# Woodwork and lumber in Nicaragua



## Mykos (Jun 27, 2013)

I'm currently on holiday in Nicaragua. Today while walking around Masaya I got some pictures that I thought might be interesting to fellow woodworkers.










Some typical furniture for sale. It's all held together with nailed butt joints, but it's all made of Bocote.










These guys are cleaning up a pile of offcuts that would fetch a king's ransom back home in Canada.










Here's a local lumberyard I walked by. The guy I asked about the woods said there was Jatoba, Bocote and Guanacaste mostly. I tried to ask how much it was but my Spanish isn't good enough to work out how much wood he was quoting me. I think he was giving me the price for a whole lift of lumber.

Walking by our place in Granada I saw two men fitting and staining an arched door in an alcove. The wood was again bocote and he told me the stain was a type of oil but it didn't sound familiar to me. Might have been a local plant product ? It looked very red. The joinery on the doors and furniture in the colonial downtown in Granada is much better on average than the furniture you see in markets. Door rails and stiles are held together with drawbored mortise and tenon joints in some instances.

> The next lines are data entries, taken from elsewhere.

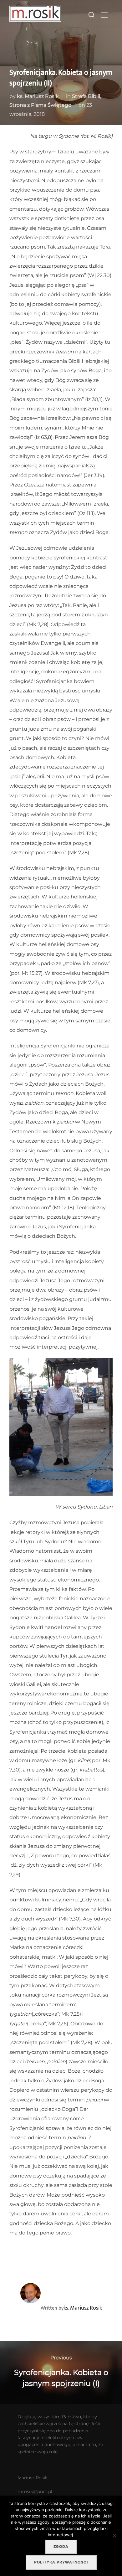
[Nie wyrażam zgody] (114, 2535)
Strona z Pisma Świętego (40, 105)
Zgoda (61, 2546)
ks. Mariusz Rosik (38, 96)
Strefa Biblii (86, 96)
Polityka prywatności (61, 2562)
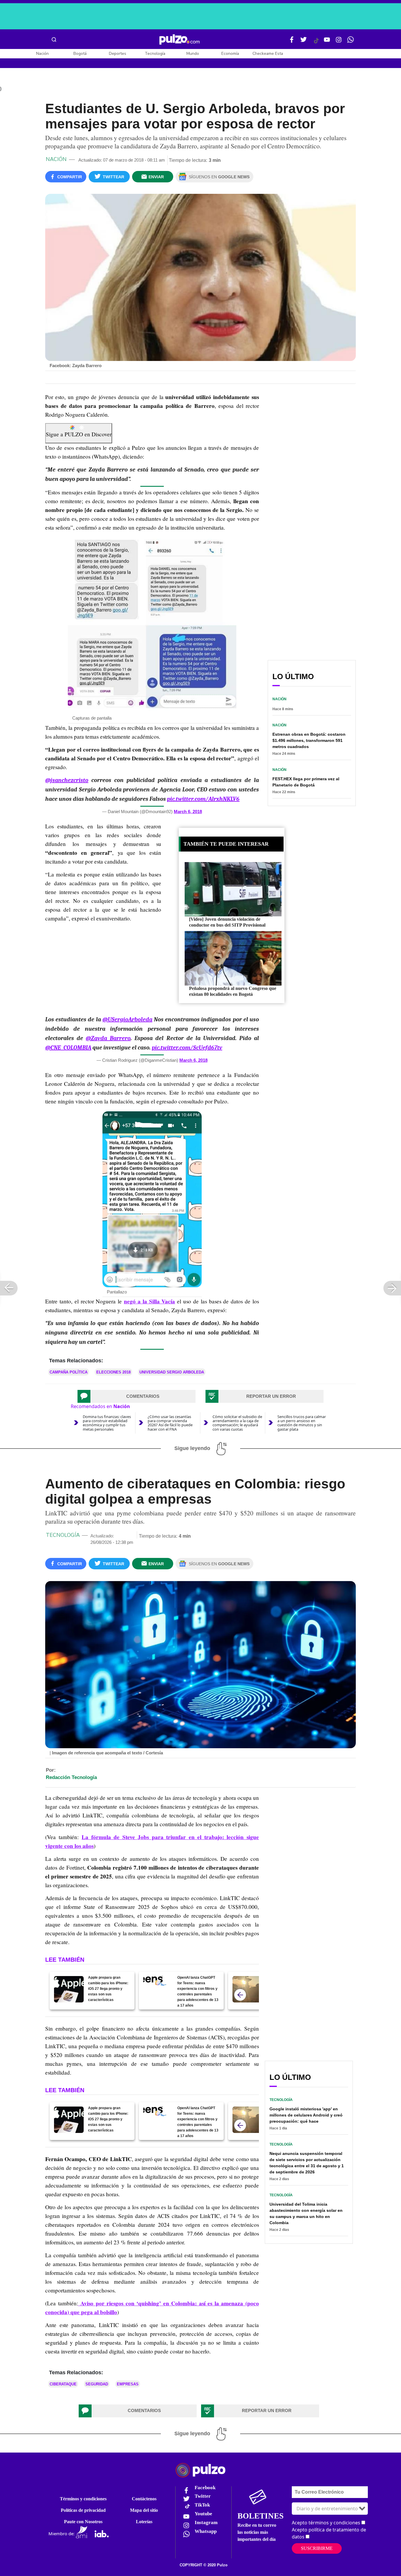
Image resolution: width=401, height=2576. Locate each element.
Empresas (128, 2384)
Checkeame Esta (267, 53)
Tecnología (155, 53)
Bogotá (80, 53)
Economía (230, 53)
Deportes (117, 53)
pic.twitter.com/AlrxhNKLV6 (203, 799)
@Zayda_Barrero (108, 1038)
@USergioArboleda (127, 1019)
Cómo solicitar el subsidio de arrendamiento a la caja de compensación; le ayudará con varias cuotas (237, 1423)
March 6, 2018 (188, 811)
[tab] (136, 1396)
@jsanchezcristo (66, 780)
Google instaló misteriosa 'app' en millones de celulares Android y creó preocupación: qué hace (306, 2115)
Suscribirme (317, 2548)
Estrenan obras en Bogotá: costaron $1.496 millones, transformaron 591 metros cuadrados (309, 740)
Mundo (192, 53)
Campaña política (68, 1372)
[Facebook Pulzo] (291, 42)
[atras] (240, 1995)
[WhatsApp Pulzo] (350, 42)
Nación (42, 53)
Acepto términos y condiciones (326, 2522)
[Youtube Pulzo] (327, 42)
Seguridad (96, 2384)
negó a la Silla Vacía (149, 1301)
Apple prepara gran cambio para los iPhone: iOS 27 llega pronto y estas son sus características (108, 1988)
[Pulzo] (179, 39)
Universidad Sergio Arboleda (171, 1372)
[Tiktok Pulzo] (316, 43)
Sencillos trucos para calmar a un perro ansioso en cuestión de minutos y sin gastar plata (301, 1423)
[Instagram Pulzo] (338, 42)
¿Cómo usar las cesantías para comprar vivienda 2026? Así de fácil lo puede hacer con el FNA (170, 1423)
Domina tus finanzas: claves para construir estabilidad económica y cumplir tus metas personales (107, 1423)
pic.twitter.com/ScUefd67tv (187, 1047)
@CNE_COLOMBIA (68, 1047)
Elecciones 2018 (113, 1372)
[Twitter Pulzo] (303, 42)
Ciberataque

I'll try and add more neat wood photos as I come across things.


----------



## summerfi (Oct 12, 2013)

Very interesting. Thanks for the post, and keep the pics coming.


----------



## TheGreatJon (Jan 9, 2015)

About 10 years ago I went to Costa Rica on vacation. I hadn't gotten into woodworking yet, but I do remember seeing some of those same sights around town. I remember being pretty impressed when I saw some wooden joints being fit together with nothing but mortises/tenons and wedges (which I then thought of as slots, pegs, and scraps).

In fact… that may have been when I developed that subconscious yearning to make sawdust.


----------



## MrUnix (May 18, 2012)

Having spent a good bit of time in both Costa Rica and Nicaragua, I've seen some very creative woodworking techniques and amazing native lumber. We had a dairy farm in CR and had some local guys make a fairly detailed parquet floor out of a few different native species that came out amazing.. all done by hand, no power tools involved. Of course, Nicaragua (and Costa Rica many years ago.. not so much now) being a very, very poor country makes the local craftsman find ways to get things done by hand that most of us in the US/Canada/Europe would never even consider.

Cheers,
Brad


----------



## DT2 (Jan 18, 2015)

I too am from Canada, it can be tough to source quality lumber at prices that aren't extreme. I wonder how much it would cost to ship a whole stack.


----------



## Mykos (Jun 27, 2013)

Here's the table saw at a different lumber yard. The table is not at all flat; in fact some of the boards it is made of are cupped almost 1/8". I almost wanted to buy a half sheet of plywood just so I could see them use it.



















These are some more enviable lumber racks. Lots of cedero in those flat boards.










This bed was just sitting in a parking lot. Not sure why.










I've been into half a dozen hardware stores (Ferreteria en espanol), and they all have hand braces for sale. None of them have had auger bits yet. I'm not sure what they use the braces to turn.


----------